Laporan Tribunnews.com Rina Ayu
TRIBUNNEWS.COM, JAKARTA – Pusat Kajian Jaminan Sosial Universitas Indonesia (PKJS-UI), Komite Nasional Pengendalian Tembakau (Komnas PT), dan Center for Strategic Development Initiatives Indonesia (CISDI) merespons rencana pembatalan tersebut. kenaikan tarif cukai rokok pada tahun depan sebagai penghambat upaya perlindungan kesehatan masyarakat.
Rencana pemerintah untuk tidak menaikkan tarif cukai rokok akan mempersulit berbagai rencana pengendalian rokok dan berdampak negatif terhadap kesehatan masyarakat dan keuangan masyarakat.
“Menaikkan tarif cukai rokok merupakan cara paling efektif untuk mengurangi konsumsi rokok,” kata koordinator penelitian PKJS-UI Riskija Kusuma Hartono beberapa waktu lalu.
Ia menjelaskan, Organisasi Kesehatan Dunia (WHO) sangat mengindikasikan bahwa kenaikan harga melalui kebijakan cukai merupakan salah satu strategi paling efektif untuk mengendalikan konsumsi rokok.
Indonesia saat ini merupakan salah satu negara dengan tingkat perokok tertinggi di dunia, dan tanpa tindakan tegas, jumlah ini akan terus meningkat.
Pihaknya juga menilai, berdasarkan penelitian PKJS-UI menunjukkan semakin mahal harga rokok, maka semakin kecil kemungkinan anak-anak untuk merokok.
Harga rokok yang murah juga menjadi faktor yang mendorong anak untuk kembali merokok setelah berhenti.
Terlepas dari aksesibilitas bagi anak-anak, masyarakat berpendapatan rendah mudah untuk membeli rokok sehingga menyulitkan mereka untuk berhenti merokok.
Studi PKJS-UI lainnya menunjukkan bahwa setiap peningkatan belanja rokok sebesar 1 persen meningkatkan kemungkinan terjadinya kemiskinan pada rumah tangga sebesar 6 poin persentase.
Artinya konsumsi rokok mempunyai dampak besar terhadap garis kemiskinan.
Kenaikan cukai ini tidak hanya sebagai sarana pengendalian konsumsi rokok, tetapi juga dapat meningkatkan pendapatan pemerintah yang dapat disalurkan untuk program kesehatan, pendidikan, dan perlindungan sosial. Presiden Jokowi didampingi Menteri Sekretaris Negara Pratikno dan Sekretaris Kabinet Pramono Anung memimpin rapat mengenai kebijakan pajak tembakau tahun 2023 pada Kamis (11/3/2022) di Istana Kepresidenan Bogor, Jawa Barat. ((Foto: Humas Sekretariat Kabupaten/Rahmat))
Uang yang diperoleh dari pajak rokok dapat digunakan untuk memperkuat pelayanan kesehatan, khususnya dalam pengobatan penyakit akibat rokok.

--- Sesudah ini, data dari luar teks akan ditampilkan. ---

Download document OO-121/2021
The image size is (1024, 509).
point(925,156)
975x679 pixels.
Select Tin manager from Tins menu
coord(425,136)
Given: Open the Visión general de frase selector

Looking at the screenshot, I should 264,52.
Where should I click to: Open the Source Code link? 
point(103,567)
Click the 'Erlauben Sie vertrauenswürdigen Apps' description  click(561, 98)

Presiden Komisi Nasional Pengendalian Tembakau Hasbullah Thabrany mengatakan praktik baik negara-negara yang berhasil menurunkan prevalensi merokok melalui instrumen cukai bisa dijadikan contoh.

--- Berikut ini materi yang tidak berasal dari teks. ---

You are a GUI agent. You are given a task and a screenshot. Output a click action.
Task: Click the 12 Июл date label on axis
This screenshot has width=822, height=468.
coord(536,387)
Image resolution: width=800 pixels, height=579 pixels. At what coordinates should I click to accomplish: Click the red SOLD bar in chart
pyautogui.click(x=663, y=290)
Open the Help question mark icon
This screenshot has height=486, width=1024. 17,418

“Mereka mengalokasikan pendapatan cukai untuk program pencegahan dan pengobatan penyakit terkait rokok,” tambahnya.
Studi CISDI (2021) menjelaskan bahwa konsumsi rokok menimbulkan beban biaya kesehatan sebesar Rp 17,9-27,7 triliun per tahun pada tahun 2019 akibat penyakit terkait rokok.
Jumlah Rp17,9 hingga 27,7 triliun setara dengan 61,75 hingga 91,8 persen dari total defisit Jaminan Kesehatan Nasional (JKN) pada tahun 2019.

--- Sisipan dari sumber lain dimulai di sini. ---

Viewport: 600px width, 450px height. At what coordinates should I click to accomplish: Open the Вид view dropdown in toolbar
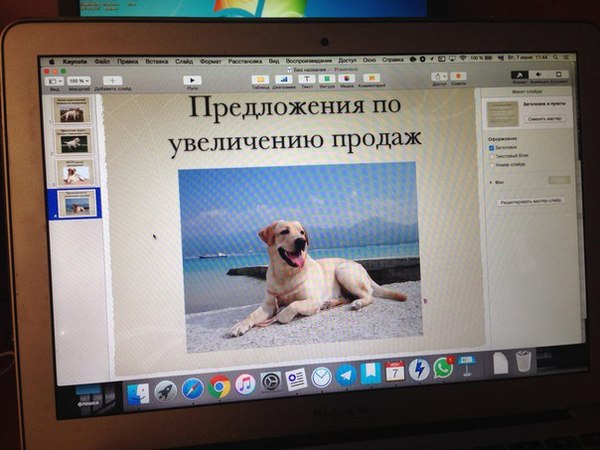(55, 80)
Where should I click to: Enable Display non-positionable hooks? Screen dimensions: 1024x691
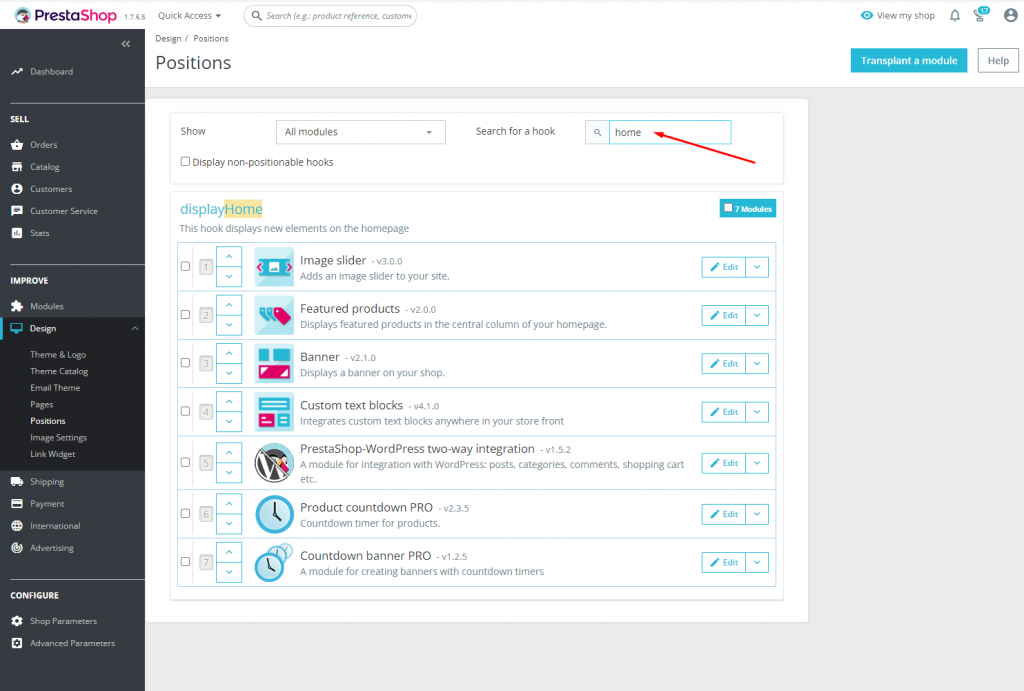click(x=185, y=161)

Artinya, pemerintah masih harus membuat harga rokok menjadi terjangkau untuk mengurangi beban kesehatan yang masih begitu tinggi.
Ketiga organisasi ini mendesak pemerintah, khususnya Kementerian Keuangan, untuk menurunkan prevalensi merokok dan memutus rantai biaya kesehatan akibat merokok yang jelas merugikan masyarakat dan perekonomian.
Caranya, dengan menaikkan tarif CHT secara bertahap pada tahun 2025, dimulai dari 25 persen di awal tahun, kemudian disesuaikan dengan inflasi ditambah 10 persen pada tahun berikutnya.